#### [Exercise description]
The expected answer is every line from the material below that has the word "chart".

Provided records Start Marker

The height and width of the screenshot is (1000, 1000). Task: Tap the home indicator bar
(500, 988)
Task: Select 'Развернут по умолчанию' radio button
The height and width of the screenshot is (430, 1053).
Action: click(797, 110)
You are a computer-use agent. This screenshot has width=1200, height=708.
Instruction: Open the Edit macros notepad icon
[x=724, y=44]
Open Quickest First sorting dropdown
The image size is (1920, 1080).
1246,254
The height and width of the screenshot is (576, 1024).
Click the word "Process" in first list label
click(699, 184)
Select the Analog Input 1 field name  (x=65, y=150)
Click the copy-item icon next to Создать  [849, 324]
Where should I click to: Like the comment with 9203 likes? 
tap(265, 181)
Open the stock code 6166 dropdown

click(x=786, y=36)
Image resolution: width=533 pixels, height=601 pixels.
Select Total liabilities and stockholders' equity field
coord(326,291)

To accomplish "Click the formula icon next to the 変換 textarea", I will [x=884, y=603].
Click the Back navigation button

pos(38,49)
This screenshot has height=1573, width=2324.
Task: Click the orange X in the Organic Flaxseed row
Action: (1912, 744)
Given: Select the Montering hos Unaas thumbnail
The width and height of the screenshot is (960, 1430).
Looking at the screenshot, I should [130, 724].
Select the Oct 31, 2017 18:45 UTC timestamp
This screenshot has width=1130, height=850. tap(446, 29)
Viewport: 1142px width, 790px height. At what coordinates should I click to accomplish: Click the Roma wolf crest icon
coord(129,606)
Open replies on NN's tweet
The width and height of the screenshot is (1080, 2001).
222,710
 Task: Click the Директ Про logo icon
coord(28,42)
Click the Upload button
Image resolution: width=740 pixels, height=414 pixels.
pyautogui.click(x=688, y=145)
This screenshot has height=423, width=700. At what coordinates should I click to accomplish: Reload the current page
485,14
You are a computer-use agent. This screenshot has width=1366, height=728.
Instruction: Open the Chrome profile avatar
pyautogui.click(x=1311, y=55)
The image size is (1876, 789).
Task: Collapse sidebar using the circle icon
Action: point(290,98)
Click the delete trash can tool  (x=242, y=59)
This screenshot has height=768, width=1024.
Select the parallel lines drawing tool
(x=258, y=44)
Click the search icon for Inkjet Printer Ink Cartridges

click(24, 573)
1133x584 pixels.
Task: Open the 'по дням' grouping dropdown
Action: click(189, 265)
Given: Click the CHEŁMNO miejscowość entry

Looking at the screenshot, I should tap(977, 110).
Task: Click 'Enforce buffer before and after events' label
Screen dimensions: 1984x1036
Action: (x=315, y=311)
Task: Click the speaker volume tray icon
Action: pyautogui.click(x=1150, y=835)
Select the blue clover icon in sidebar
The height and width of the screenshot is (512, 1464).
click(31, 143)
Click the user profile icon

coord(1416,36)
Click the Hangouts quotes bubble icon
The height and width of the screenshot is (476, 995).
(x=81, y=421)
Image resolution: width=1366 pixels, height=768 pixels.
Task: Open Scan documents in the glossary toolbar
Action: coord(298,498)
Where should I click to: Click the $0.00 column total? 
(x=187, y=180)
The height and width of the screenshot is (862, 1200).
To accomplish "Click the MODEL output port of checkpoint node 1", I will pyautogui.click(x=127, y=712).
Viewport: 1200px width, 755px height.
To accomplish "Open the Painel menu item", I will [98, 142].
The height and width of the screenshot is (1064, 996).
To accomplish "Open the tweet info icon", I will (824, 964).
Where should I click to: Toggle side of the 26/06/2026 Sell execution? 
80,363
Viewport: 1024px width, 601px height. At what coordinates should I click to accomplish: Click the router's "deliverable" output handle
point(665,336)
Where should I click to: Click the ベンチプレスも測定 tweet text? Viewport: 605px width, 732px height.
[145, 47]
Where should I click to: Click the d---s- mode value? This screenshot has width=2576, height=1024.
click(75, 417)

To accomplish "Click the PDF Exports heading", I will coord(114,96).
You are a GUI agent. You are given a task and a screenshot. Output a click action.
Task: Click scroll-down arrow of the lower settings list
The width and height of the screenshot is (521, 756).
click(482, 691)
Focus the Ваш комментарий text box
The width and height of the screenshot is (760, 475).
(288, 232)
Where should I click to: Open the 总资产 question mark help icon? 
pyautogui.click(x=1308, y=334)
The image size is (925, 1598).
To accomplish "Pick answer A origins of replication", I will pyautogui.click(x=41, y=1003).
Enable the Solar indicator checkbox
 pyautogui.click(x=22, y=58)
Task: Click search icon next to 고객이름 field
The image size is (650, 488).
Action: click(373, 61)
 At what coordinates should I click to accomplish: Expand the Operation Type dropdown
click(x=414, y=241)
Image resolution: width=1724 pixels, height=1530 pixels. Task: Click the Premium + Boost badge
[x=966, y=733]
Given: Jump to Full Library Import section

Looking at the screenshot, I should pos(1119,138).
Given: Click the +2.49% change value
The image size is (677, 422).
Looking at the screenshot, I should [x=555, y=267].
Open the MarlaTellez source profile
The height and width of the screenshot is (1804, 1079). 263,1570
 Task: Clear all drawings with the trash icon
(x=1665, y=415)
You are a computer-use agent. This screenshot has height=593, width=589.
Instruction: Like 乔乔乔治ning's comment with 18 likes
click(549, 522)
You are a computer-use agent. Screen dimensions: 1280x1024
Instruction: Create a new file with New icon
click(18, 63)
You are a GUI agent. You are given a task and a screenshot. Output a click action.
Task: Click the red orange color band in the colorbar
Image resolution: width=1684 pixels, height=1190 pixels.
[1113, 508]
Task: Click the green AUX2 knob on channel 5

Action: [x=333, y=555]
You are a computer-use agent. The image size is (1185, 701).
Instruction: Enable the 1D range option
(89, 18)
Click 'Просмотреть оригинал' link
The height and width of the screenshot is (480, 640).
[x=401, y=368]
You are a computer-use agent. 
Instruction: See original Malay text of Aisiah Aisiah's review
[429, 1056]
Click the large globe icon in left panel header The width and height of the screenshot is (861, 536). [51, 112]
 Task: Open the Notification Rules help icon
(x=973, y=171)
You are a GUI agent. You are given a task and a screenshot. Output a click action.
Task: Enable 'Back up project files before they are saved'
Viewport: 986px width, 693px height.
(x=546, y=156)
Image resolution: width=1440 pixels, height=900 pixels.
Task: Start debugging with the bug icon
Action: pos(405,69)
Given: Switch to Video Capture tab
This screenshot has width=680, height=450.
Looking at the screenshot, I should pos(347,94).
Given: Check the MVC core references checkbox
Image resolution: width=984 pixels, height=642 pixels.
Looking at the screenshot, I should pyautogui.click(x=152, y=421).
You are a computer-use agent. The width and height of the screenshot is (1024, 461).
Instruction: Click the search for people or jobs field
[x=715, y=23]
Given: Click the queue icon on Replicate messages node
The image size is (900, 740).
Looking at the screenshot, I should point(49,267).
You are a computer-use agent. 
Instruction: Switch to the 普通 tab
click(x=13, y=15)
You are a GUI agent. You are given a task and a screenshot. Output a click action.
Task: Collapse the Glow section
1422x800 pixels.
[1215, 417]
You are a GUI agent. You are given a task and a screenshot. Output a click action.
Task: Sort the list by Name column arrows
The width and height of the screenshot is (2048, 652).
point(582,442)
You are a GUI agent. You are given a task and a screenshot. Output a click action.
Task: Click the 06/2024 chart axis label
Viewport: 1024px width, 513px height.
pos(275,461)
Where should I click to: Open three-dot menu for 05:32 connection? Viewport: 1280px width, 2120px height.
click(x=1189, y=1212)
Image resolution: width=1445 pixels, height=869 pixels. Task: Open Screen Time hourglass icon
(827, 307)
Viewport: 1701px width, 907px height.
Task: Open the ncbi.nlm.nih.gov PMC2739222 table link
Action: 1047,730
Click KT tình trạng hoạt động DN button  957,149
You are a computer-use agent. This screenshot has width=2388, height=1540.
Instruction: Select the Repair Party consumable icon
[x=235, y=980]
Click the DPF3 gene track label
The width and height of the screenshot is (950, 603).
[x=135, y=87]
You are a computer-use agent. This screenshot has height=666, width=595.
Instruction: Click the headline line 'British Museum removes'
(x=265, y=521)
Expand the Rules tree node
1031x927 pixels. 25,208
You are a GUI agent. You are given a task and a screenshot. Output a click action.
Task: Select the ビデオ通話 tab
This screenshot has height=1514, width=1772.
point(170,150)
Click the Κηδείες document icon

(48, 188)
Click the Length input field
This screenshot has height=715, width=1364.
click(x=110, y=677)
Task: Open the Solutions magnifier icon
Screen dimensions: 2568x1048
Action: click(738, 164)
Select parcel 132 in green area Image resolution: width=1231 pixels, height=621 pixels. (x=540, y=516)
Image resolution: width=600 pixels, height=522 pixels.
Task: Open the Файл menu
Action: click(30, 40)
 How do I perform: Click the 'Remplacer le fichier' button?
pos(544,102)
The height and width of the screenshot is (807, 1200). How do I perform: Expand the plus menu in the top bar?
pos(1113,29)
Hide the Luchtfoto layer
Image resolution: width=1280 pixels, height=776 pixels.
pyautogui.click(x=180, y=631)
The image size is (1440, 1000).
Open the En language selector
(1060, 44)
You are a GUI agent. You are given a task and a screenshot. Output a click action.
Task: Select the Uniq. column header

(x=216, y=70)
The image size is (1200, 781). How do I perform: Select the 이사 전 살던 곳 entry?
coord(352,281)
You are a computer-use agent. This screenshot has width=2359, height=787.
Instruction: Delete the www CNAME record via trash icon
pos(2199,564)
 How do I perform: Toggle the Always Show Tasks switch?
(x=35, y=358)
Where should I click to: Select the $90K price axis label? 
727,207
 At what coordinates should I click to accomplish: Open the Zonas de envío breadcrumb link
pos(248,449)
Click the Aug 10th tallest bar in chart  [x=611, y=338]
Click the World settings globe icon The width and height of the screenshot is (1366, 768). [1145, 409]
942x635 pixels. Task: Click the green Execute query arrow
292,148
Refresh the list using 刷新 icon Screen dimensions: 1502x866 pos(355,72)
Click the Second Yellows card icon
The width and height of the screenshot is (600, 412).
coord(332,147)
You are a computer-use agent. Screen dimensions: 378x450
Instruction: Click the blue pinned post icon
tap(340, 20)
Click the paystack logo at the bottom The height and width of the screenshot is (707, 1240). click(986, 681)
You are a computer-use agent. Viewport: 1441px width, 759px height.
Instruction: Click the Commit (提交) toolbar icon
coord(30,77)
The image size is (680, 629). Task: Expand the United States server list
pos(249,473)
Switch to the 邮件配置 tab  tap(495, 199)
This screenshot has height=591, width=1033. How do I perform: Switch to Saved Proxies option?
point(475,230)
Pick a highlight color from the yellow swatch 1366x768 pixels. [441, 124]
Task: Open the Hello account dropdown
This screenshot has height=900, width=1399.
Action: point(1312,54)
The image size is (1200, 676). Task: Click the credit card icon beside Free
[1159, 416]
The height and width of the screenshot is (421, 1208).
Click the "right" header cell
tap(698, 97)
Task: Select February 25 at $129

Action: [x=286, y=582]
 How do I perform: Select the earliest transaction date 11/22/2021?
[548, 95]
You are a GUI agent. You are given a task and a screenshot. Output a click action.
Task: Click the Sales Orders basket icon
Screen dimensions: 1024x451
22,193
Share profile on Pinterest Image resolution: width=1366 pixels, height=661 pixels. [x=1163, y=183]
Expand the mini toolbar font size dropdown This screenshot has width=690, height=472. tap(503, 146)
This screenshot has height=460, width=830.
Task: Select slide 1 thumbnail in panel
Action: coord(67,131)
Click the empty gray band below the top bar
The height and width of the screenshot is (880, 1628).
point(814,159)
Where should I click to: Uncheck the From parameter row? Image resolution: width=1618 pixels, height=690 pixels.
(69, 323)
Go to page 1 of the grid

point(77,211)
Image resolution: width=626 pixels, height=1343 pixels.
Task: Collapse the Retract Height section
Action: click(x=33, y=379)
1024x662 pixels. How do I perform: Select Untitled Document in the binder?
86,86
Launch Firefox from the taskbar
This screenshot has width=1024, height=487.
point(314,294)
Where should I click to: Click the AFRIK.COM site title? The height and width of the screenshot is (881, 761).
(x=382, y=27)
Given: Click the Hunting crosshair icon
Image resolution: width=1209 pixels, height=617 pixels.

Provided records End Marker

#### [Your solution]
Task: Click the 06/2024 chart axis label
Click the Aug 10th tallest bar in chart  [x=611, y=338]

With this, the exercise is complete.